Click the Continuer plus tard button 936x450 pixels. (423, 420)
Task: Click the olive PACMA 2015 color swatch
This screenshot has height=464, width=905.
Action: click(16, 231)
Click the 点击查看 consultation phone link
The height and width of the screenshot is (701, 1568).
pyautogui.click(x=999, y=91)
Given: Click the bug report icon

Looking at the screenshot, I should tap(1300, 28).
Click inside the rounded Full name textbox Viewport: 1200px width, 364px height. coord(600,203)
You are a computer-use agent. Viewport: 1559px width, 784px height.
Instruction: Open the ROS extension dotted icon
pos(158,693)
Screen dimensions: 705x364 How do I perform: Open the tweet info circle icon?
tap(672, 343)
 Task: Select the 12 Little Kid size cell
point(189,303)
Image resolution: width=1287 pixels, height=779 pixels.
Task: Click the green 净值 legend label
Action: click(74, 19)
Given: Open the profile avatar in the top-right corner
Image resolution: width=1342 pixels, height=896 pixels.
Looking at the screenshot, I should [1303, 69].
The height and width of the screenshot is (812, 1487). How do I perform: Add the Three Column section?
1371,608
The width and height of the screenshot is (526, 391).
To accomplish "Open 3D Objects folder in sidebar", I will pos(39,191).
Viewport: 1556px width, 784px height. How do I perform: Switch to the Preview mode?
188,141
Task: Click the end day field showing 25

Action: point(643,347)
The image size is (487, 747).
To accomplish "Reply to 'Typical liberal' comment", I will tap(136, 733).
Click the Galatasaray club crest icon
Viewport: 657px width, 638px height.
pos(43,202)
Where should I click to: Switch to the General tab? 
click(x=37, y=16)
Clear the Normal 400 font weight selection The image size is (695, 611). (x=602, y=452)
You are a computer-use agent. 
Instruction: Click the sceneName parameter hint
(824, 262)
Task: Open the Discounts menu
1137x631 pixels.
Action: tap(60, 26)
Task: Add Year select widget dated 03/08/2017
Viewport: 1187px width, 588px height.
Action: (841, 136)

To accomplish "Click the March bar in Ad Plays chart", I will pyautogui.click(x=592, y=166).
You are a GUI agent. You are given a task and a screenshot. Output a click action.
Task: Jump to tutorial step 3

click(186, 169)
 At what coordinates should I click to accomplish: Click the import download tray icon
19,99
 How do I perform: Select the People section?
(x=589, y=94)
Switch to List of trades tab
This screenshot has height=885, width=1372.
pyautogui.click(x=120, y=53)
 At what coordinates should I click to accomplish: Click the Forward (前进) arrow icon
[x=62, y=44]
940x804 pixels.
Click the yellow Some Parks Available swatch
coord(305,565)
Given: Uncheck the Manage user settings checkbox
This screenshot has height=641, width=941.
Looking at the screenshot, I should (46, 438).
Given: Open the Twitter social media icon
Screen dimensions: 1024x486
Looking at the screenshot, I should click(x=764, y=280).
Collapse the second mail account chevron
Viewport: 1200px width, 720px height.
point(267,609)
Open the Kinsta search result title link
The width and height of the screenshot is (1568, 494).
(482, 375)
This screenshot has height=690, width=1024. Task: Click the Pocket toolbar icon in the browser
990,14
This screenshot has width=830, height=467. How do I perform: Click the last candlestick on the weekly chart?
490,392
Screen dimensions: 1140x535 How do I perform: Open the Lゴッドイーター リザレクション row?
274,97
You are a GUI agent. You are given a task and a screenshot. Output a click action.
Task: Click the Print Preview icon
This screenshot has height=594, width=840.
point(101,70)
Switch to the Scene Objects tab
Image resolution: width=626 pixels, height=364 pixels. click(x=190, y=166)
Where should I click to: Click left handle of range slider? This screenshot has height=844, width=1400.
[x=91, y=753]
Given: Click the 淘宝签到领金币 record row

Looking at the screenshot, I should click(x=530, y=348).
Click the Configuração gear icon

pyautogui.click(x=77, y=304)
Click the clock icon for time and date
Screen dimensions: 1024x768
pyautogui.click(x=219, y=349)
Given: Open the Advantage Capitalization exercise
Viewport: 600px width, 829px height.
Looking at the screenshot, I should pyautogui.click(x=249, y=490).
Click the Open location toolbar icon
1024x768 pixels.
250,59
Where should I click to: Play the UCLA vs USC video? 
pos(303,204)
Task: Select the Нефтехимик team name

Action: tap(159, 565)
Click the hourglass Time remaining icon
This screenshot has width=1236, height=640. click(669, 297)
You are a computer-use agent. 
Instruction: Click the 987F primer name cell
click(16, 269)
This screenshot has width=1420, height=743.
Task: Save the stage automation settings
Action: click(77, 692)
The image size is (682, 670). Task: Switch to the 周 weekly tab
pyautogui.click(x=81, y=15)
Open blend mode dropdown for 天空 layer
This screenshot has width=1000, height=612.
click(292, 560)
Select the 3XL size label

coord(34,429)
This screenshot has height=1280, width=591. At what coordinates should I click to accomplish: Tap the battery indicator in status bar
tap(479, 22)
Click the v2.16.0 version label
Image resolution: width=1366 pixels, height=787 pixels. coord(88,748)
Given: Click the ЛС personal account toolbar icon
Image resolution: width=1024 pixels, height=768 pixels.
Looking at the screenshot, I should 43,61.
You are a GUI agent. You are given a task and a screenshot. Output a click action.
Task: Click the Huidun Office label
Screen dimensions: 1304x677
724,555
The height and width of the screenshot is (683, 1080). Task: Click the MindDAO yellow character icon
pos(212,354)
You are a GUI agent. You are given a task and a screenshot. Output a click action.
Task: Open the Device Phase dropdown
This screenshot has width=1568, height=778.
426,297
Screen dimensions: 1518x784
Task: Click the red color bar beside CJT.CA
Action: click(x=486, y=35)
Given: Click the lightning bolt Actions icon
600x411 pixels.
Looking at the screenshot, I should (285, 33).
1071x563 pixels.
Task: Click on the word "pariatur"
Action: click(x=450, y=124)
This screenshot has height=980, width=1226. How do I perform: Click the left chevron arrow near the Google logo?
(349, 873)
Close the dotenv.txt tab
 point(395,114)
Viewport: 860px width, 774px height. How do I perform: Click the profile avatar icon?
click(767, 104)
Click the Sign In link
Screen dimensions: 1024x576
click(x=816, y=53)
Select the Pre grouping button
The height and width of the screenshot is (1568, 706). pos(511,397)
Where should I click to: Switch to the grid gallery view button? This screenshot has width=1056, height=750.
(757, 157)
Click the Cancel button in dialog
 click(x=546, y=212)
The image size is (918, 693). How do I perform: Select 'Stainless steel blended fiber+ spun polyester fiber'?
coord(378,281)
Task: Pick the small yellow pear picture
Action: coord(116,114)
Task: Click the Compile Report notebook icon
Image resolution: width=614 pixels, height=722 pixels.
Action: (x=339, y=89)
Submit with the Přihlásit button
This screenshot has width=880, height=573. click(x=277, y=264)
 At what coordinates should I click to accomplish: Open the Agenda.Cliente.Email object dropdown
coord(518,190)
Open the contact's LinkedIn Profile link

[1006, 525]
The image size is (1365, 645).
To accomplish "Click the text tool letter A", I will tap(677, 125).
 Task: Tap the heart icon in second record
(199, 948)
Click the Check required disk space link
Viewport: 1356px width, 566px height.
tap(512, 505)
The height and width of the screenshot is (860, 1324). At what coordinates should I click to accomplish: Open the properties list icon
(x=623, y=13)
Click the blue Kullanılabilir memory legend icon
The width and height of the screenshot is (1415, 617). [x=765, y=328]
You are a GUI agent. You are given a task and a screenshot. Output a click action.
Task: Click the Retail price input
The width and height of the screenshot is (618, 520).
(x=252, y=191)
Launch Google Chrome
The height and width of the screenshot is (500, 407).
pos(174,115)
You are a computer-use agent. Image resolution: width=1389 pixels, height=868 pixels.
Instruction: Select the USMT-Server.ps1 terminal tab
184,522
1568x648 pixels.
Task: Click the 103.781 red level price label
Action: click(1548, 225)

Assigned task:
This calls for all of the entries above, repeated exactly.

Task output:
Click the Continuer plus tard button 936x450 pixels. (423, 420)
Task: Click the olive PACMA 2015 color swatch
This screenshot has height=464, width=905.
Action: click(16, 231)
Click the 点击查看 consultation phone link
The height and width of the screenshot is (701, 1568).
pyautogui.click(x=999, y=91)
Given: Click the bug report icon

Looking at the screenshot, I should tap(1300, 28).
Click inside the rounded Full name textbox Viewport: 1200px width, 364px height. coord(600,203)
You are a computer-use agent. Viewport: 1559px width, 784px height.
Instruction: Open the ROS extension dotted icon
pos(158,693)
Screen dimensions: 705x364 How do I perform: Open the tweet info circle icon?
tap(672, 343)
 Task: Select the 12 Little Kid size cell
point(189,303)
Image resolution: width=1287 pixels, height=779 pixels.
Task: Click the green 净值 legend label
Action: click(74, 19)
Given: Open the profile avatar in the top-right corner
Image resolution: width=1342 pixels, height=896 pixels.
Looking at the screenshot, I should [1303, 69].
The height and width of the screenshot is (812, 1487). How do I perform: Add the Three Column section?
1371,608
The width and height of the screenshot is (526, 391).
To accomplish "Open 3D Objects folder in sidebar", I will pos(39,191).
Viewport: 1556px width, 784px height. How do I perform: Switch to the Preview mode?
188,141
Task: Click the end day field showing 25

Action: point(643,347)
The image size is (487, 747).
To accomplish "Reply to 'Typical liberal' comment", I will tap(136, 733).
Click the Galatasaray club crest icon
Viewport: 657px width, 638px height.
pos(43,202)
Where should I click to: Switch to the General tab? 
click(x=37, y=16)
Clear the Normal 400 font weight selection The image size is (695, 611). (x=602, y=452)
You are a computer-use agent. 
Instruction: Click the sceneName parameter hint
(824, 262)
Task: Open the Discounts menu
1137x631 pixels.
Action: tap(60, 26)
Task: Add Year select widget dated 03/08/2017
Viewport: 1187px width, 588px height.
Action: (841, 136)

To accomplish "Click the March bar in Ad Plays chart", I will pyautogui.click(x=592, y=166).
You are a GUI agent. You are given a task and a screenshot. Output a click action.
Task: Jump to tutorial step 3

click(186, 169)
 At what coordinates should I click to accomplish: Click the import download tray icon
19,99
 How do I perform: Select the People section?
(x=589, y=94)
Switch to List of trades tab
This screenshot has height=885, width=1372.
pyautogui.click(x=120, y=53)
 At what coordinates should I click to accomplish: Click the Forward (前进) arrow icon
[x=62, y=44]
940x804 pixels.
Click the yellow Some Parks Available swatch
coord(305,565)
Given: Uncheck the Manage user settings checkbox
This screenshot has height=641, width=941.
Looking at the screenshot, I should (46, 438).
Given: Open the Twitter social media icon
Screen dimensions: 1024x486
Looking at the screenshot, I should click(x=764, y=280).
Collapse the second mail account chevron
Viewport: 1200px width, 720px height.
point(267,609)
Open the Kinsta search result title link
The width and height of the screenshot is (1568, 494).
(482, 375)
This screenshot has height=690, width=1024. Task: Click the Pocket toolbar icon in the browser
990,14
This screenshot has width=830, height=467. How do I perform: Click the last candlestick on the weekly chart?
490,392
Screen dimensions: 1140x535 How do I perform: Open the Lゴッドイーター リザレクション row?
274,97
You are a GUI agent. You are given a task and a screenshot. Output a click action.
Task: Click the Print Preview icon
This screenshot has height=594, width=840.
point(101,70)
Switch to the Scene Objects tab
Image resolution: width=626 pixels, height=364 pixels. click(x=190, y=166)
Where should I click to: Click left handle of range slider? This screenshot has height=844, width=1400.
[x=91, y=753]
Given: Click the 淘宝签到领金币 record row

Looking at the screenshot, I should click(x=530, y=348).
Click the Configuração gear icon

pyautogui.click(x=77, y=304)
Click the clock icon for time and date
Screen dimensions: 1024x768
pyautogui.click(x=219, y=349)
Given: Open the Advantage Capitalization exercise
Viewport: 600px width, 829px height.
Looking at the screenshot, I should pyautogui.click(x=249, y=490).
Click the Open location toolbar icon
1024x768 pixels.
250,59
Where should I click to: Play the UCLA vs USC video? 
pos(303,204)
Task: Select the Нефтехимик team name

Action: tap(159, 565)
Click the hourglass Time remaining icon
This screenshot has width=1236, height=640. click(669, 297)
You are a computer-use agent. 
Instruction: Click the 987F primer name cell
click(16, 269)
This screenshot has width=1420, height=743.
Task: Save the stage automation settings
Action: click(77, 692)
The image size is (682, 670). Task: Switch to the 周 weekly tab
pyautogui.click(x=81, y=15)
Open blend mode dropdown for 天空 layer
This screenshot has width=1000, height=612.
click(292, 560)
Select the 3XL size label

coord(34,429)
This screenshot has height=1280, width=591. At what coordinates should I click to accomplish: Tap the battery indicator in status bar
tap(479, 22)
Click the v2.16.0 version label
Image resolution: width=1366 pixels, height=787 pixels. coord(88,748)
Given: Click the ЛС personal account toolbar icon
Image resolution: width=1024 pixels, height=768 pixels.
Looking at the screenshot, I should 43,61.
You are a GUI agent. You are given a task and a screenshot. Output a click action.
Task: Click the Huidun Office label
Screen dimensions: 1304x677
724,555
The height and width of the screenshot is (683, 1080). Task: Click the MindDAO yellow character icon
pos(212,354)
You are a GUI agent. You are given a task and a screenshot. Output a click action.
Task: Open the Device Phase dropdown
This screenshot has width=1568, height=778.
426,297
Screen dimensions: 1518x784
Task: Click the red color bar beside CJT.CA
Action: click(x=486, y=35)
Given: Click the lightning bolt Actions icon
600x411 pixels.
Looking at the screenshot, I should (285, 33).
1071x563 pixels.
Task: Click on the word "pariatur"
Action: click(x=450, y=124)
This screenshot has height=980, width=1226. How do I perform: Click the left chevron arrow near the Google logo?
(349, 873)
Close the dotenv.txt tab
 point(395,114)
Viewport: 860px width, 774px height. How do I perform: Click the profile avatar icon?
click(767, 104)
Click the Sign In link
Screen dimensions: 1024x576
click(x=816, y=53)
Select the Pre grouping button
The height and width of the screenshot is (1568, 706). pos(511,397)
Where should I click to: Switch to the grid gallery view button? This screenshot has width=1056, height=750.
(757, 157)
Click the Cancel button in dialog
 click(x=546, y=212)
The image size is (918, 693). How do I perform: Select 'Stainless steel blended fiber+ spun polyester fiber'?
coord(378,281)
Task: Pick the small yellow pear picture
Action: coord(116,114)
Task: Click the Compile Report notebook icon
Image resolution: width=614 pixels, height=722 pixels.
Action: (x=339, y=89)
Submit with the Přihlásit button
This screenshot has width=880, height=573. click(x=277, y=264)
 At what coordinates should I click to accomplish: Open the Agenda.Cliente.Email object dropdown
coord(518,190)
Open the contact's LinkedIn Profile link

[1006, 525]
The image size is (1365, 645).
To accomplish "Click the text tool letter A", I will tap(677, 125).
 Task: Tap the heart icon in second record
(199, 948)
Click the Check required disk space link
Viewport: 1356px width, 566px height.
tap(512, 505)
The height and width of the screenshot is (860, 1324). At what coordinates should I click to accomplish: Open the properties list icon
(x=623, y=13)
Click the blue Kullanılabilir memory legend icon
The width and height of the screenshot is (1415, 617). [x=765, y=328]
You are a GUI agent. You are given a task and a screenshot. Output a click action.
Task: Click the Retail price input
The width and height of the screenshot is (618, 520).
(x=252, y=191)
Launch Google Chrome
The height and width of the screenshot is (500, 407).
pos(174,115)
You are a computer-use agent. Image resolution: width=1389 pixels, height=868 pixels.
Instruction: Select the USMT-Server.ps1 terminal tab
184,522
1568x648 pixels.
Task: Click the 103.781 red level price label
Action: click(1548, 225)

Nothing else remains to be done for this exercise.